▶ _Objectif 1_
Selon l'article sur « Partition vietnamienne », en quelle année la compagnie Winterreise a-t-elle été fondée ?
▶ _Objectif 2_
Reprenez l'article sur « Partition vietnamienne » à la suite de sa dernière phrase.

Charles Denpheng
On est allé voir
Par Isabelle Barbéris
Publié le
Figure hors norme du spectacle vivant, Olivier Dhénin Hữu et sa compagnie Winterreise (fondée en 2008) nous surprennent à chaque création. Sa marque de fabrique : l’exploration des croisements entre la scène lyrique, la poésie et le théâtre, et le thème de l’enfance – sujet allant de pair avec la participation artistique d’enfants et d’adolescents dans quasiment tous ses spectacles. Son dernier opus, « Partition vietnamienne », chroniques de l’exil et du lointain en cinq actes, est de toute beauté.
C’est fort d’une distribution de 21 acteurs, chanteurs – et la présence du pianiste Emmanuel Christien qui accompagne chaque tableau – que la fresque brodée par Olivier Dhénin et son équipe (pour certains, des fidèles) s’étend sur plus d’un siècle, de l’intronisation du jeune empereur Duy Tân, portée au pouvoir par les autorités coloniales françaises en 1907, jusqu’aux années 2010, quand Antonin, fils d’exilés vietnamiens ayant fui la guerre, décide de sonder cette mémoire familiale et transnationale, pour en tirer un opéra.

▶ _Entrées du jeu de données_

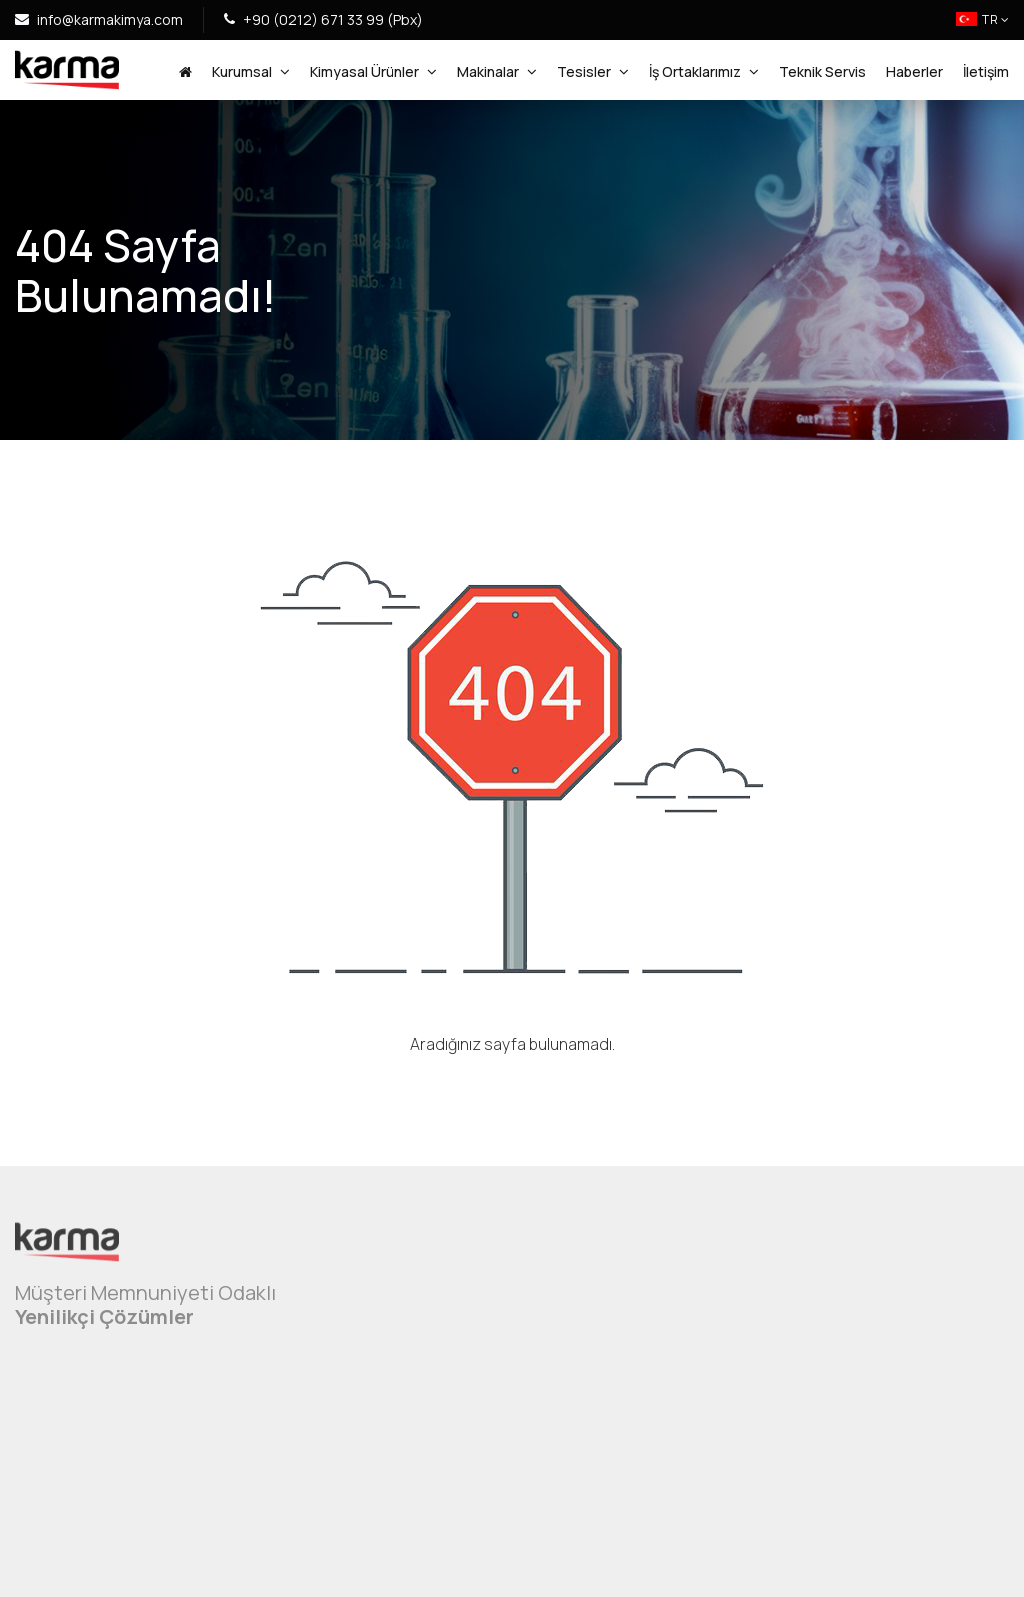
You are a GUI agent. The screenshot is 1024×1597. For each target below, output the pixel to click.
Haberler (914, 71)
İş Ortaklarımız (704, 72)
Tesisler (593, 72)
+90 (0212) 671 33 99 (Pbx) (323, 19)
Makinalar (497, 72)
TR (982, 19)
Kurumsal (251, 72)
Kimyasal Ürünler (373, 72)
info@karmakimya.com (99, 19)
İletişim (986, 71)
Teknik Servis (822, 71)
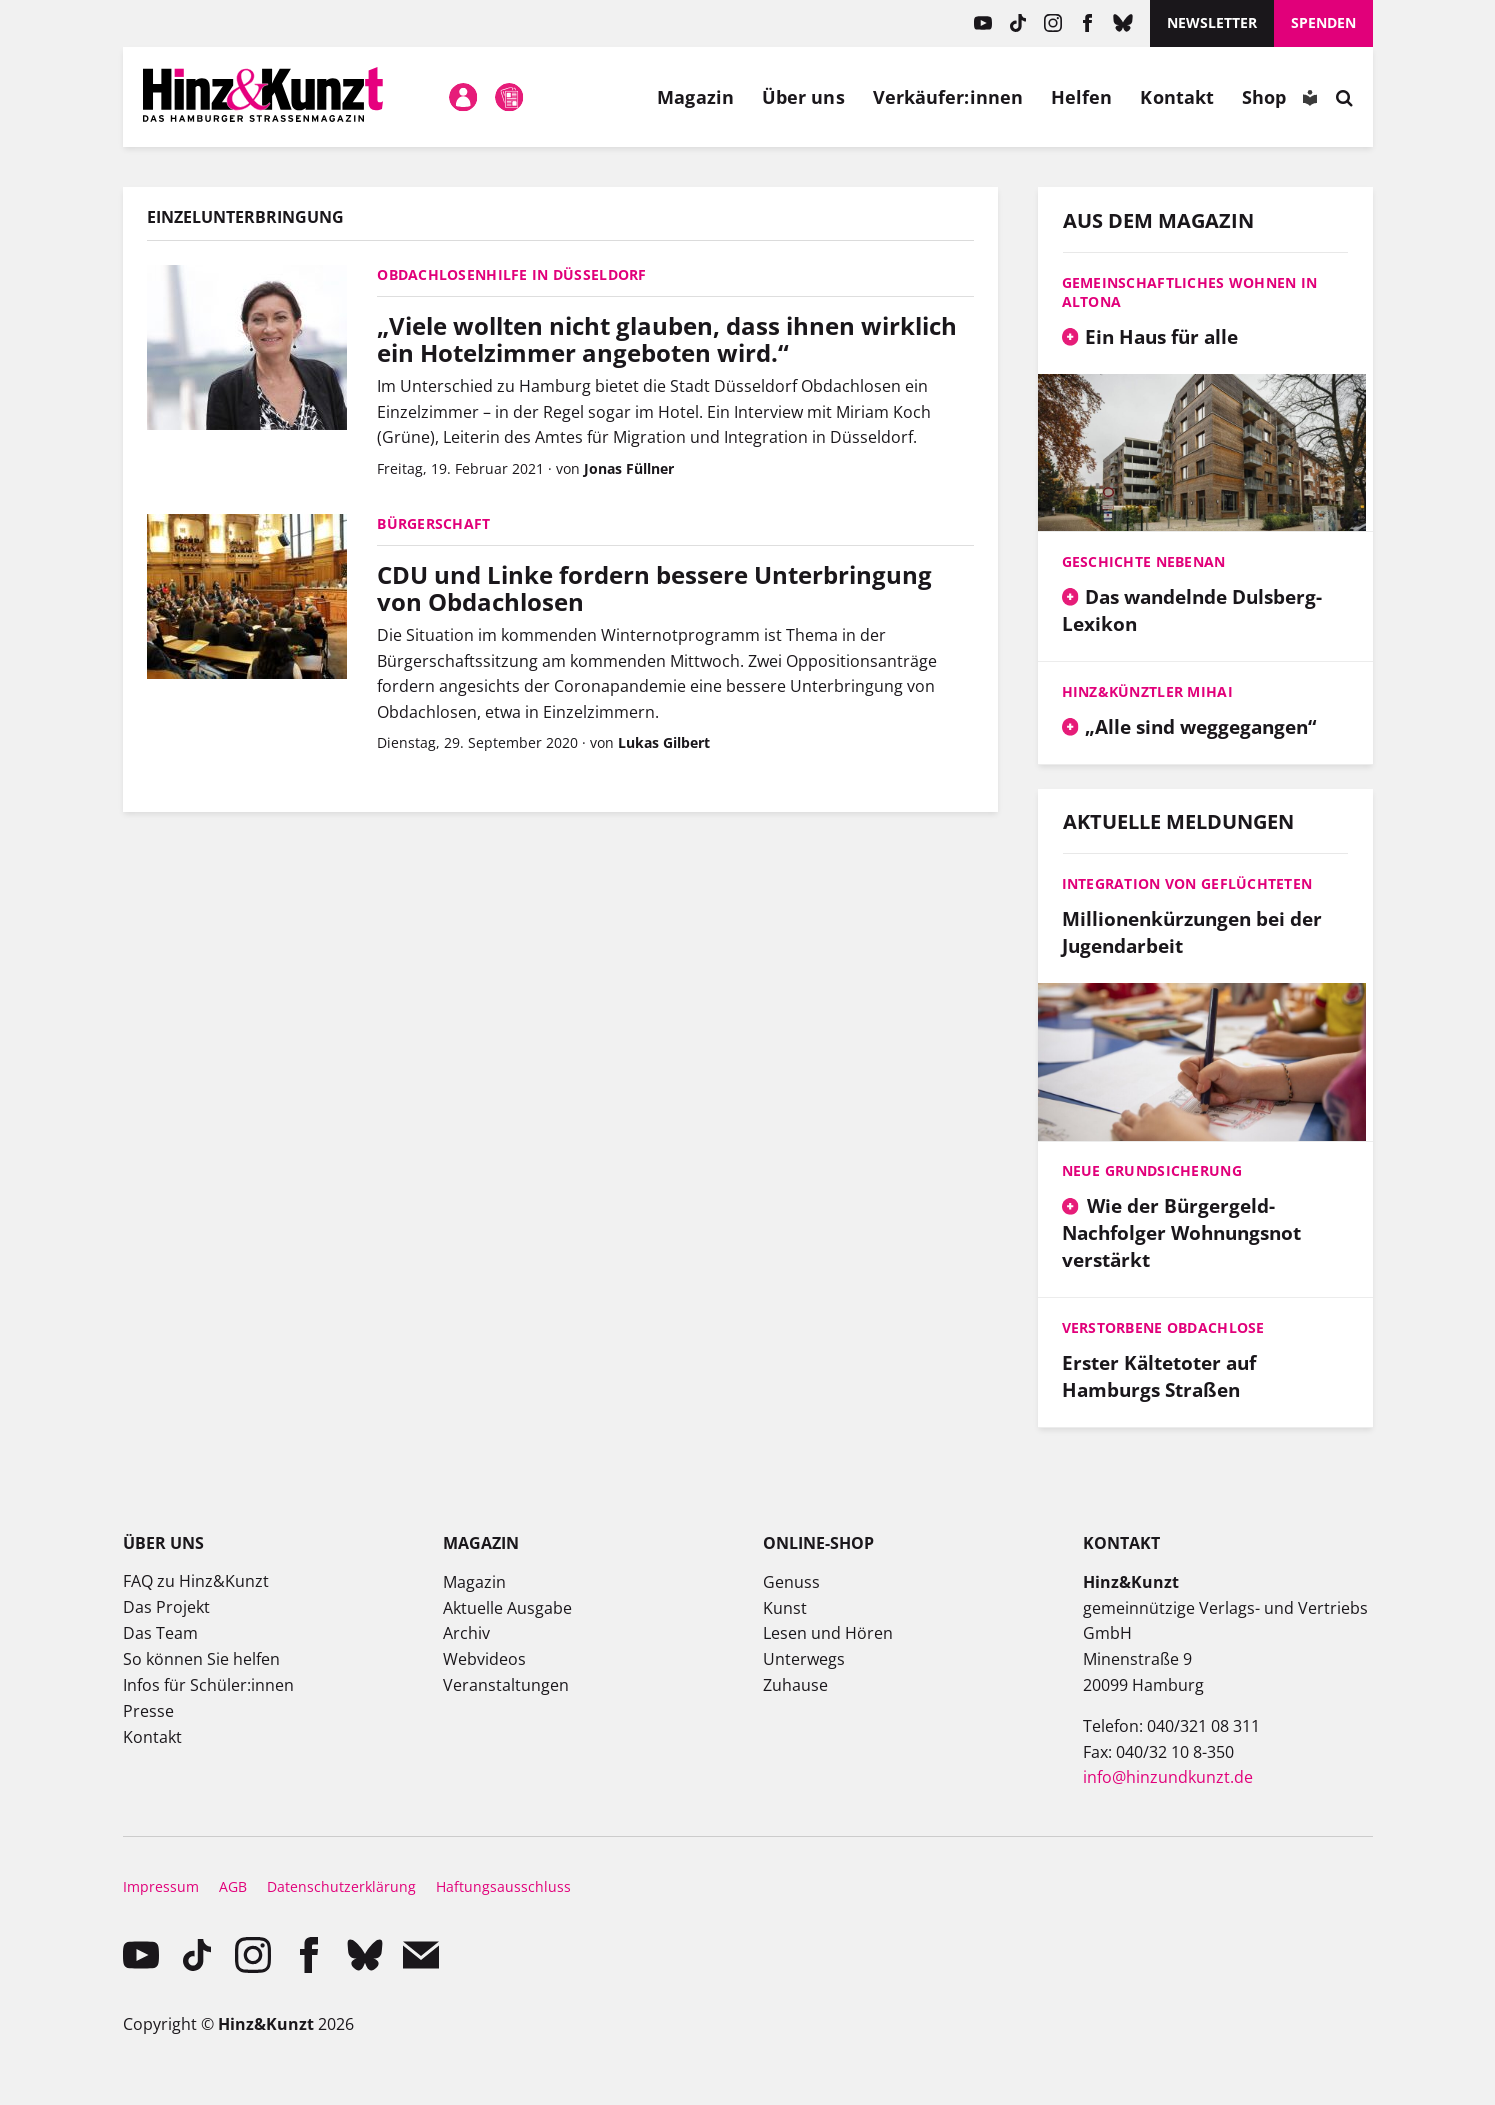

▶ _Réponse attendue 1_
En 2008.

▶ _Réponse attendue 2_
Les strates tectoniques du souvenir s’animent alors, elles se superposent, se dédoublent, au fil des cinq actes. On suit la lente agonie de la famille impériale, l’invasion japonaise de 1940, une scène de la vie de la peintre Alix Aymé, les sursauts du protectorat indochinois suivis de la débâcle française, la résistance du Viet Kong, la douloureuse partition de l’Indochine et les ravages infligés par l’armée des États-Unis : napalm et agent orange.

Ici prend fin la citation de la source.